Lines for locating text and elements:
[BEGIN]
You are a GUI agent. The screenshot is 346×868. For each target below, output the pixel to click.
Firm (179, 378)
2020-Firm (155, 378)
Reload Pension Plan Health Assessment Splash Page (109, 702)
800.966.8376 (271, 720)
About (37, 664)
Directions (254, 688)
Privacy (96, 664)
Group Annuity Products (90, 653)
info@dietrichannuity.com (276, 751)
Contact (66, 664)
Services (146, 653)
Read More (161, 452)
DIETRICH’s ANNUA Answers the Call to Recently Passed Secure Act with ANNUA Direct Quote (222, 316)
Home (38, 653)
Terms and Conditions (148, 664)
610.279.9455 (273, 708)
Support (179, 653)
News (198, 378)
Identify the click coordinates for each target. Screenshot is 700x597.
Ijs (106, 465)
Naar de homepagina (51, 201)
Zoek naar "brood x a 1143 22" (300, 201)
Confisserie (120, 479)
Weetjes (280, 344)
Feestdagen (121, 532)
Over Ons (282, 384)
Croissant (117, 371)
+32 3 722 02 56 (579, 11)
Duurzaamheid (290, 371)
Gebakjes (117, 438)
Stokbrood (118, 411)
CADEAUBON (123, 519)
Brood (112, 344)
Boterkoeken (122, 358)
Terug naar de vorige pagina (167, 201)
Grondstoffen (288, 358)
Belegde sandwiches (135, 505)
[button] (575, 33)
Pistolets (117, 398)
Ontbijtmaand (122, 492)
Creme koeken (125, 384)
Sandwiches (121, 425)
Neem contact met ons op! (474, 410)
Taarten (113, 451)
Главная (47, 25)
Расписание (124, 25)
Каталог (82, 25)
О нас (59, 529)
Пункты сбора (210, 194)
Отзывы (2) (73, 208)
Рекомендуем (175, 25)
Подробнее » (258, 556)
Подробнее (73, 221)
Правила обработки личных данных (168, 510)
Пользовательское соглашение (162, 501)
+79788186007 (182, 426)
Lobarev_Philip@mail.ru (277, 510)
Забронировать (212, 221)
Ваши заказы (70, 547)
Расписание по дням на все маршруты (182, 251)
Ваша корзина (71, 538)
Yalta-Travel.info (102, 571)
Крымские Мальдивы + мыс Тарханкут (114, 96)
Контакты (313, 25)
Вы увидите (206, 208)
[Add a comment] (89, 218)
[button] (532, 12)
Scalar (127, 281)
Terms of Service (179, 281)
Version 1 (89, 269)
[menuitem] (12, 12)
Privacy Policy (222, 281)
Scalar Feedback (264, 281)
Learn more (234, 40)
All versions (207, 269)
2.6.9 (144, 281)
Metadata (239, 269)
[END]
Written request:
Gather every line above that contains the string "click", matching its case exactly.

Answer below:
You are a GUI agent. The screenshot is 346×868. For each target below, output the pixel to click.
Identify the click coordinates for each target. Screenshot is 700x597.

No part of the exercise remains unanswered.